- [Raw data]:

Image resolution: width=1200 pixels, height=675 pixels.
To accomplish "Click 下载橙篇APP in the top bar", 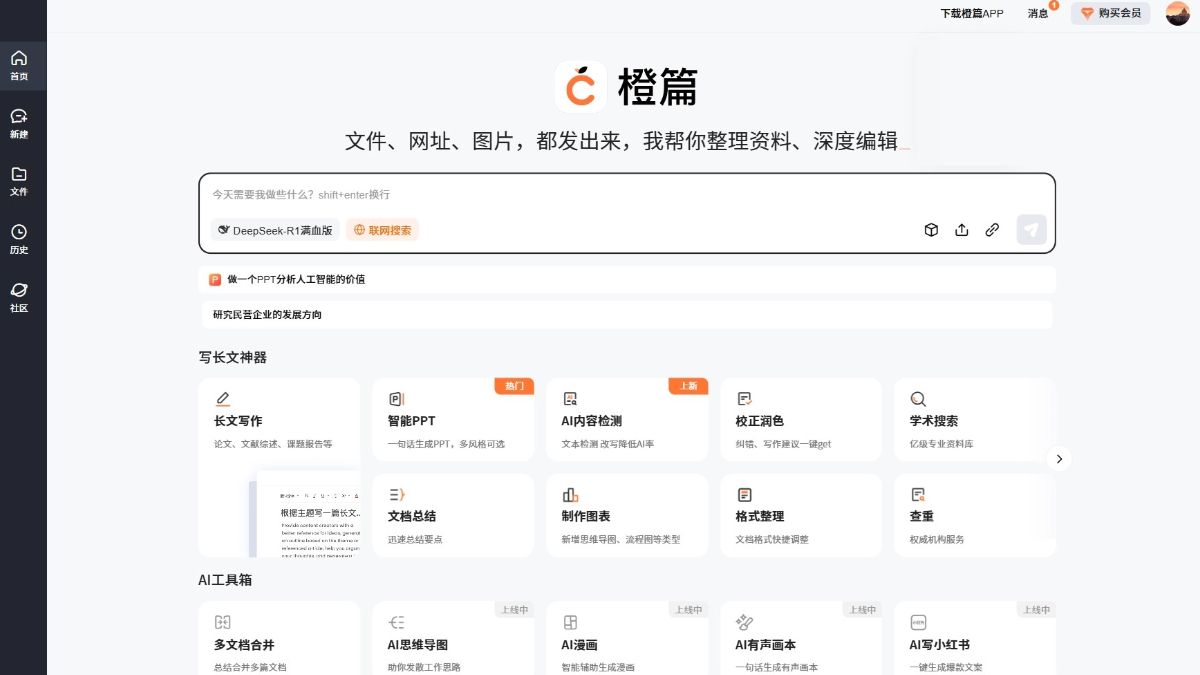I will tap(970, 14).
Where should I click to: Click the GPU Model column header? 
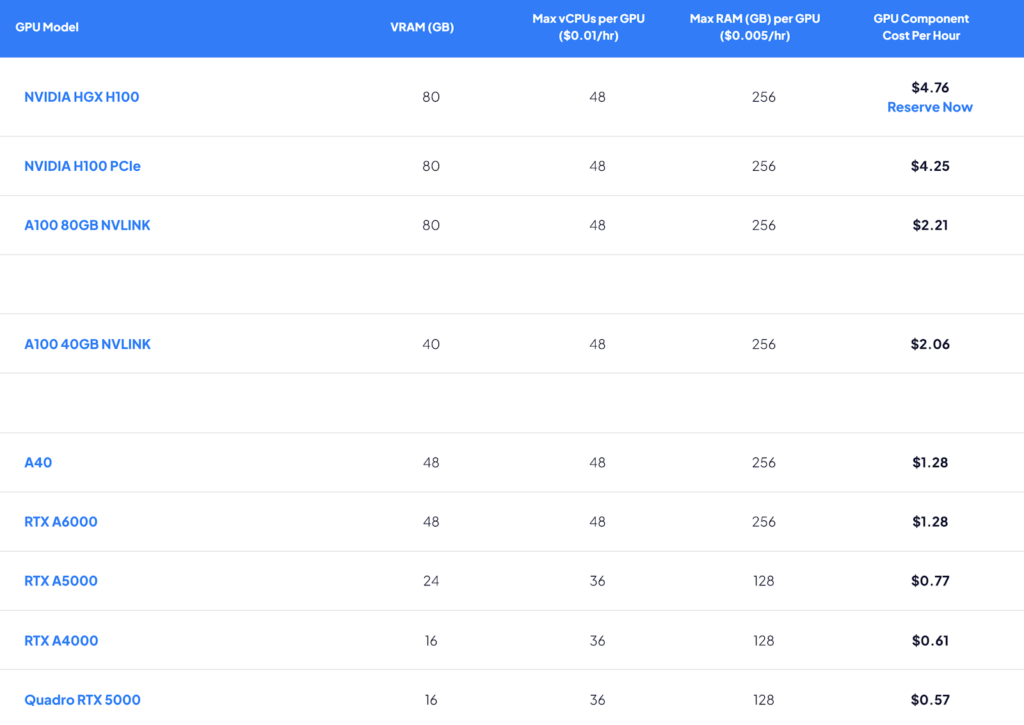[46, 29]
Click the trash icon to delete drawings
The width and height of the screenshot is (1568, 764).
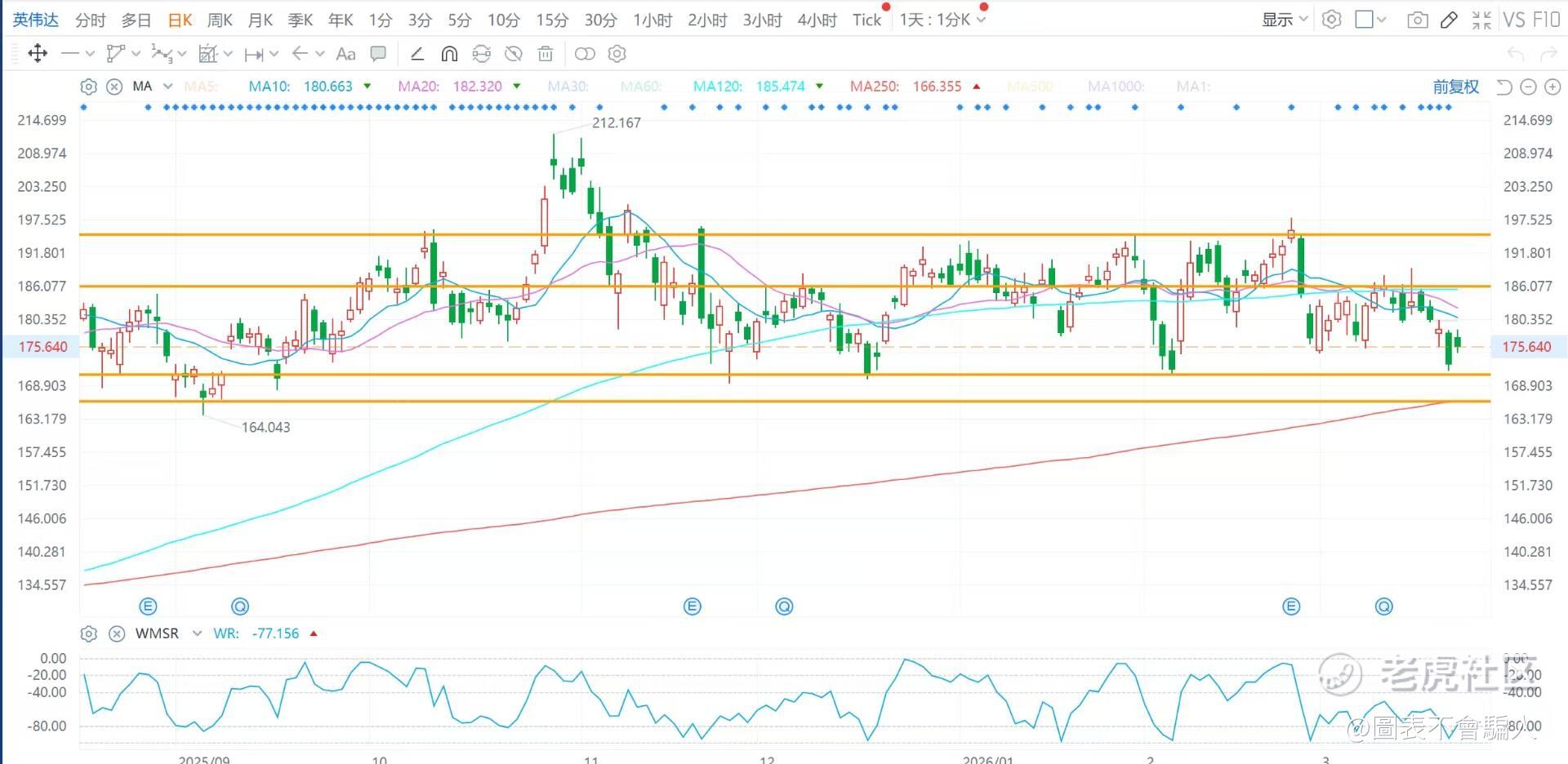pyautogui.click(x=546, y=54)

- [Assignment]: Output the line that contains "The width and" and every line after it to the end of the records, word for word, leaving out the pictures.

- [Exercise answer]:
The width and height of the screenshot is (1568, 764).
pyautogui.click(x=546, y=54)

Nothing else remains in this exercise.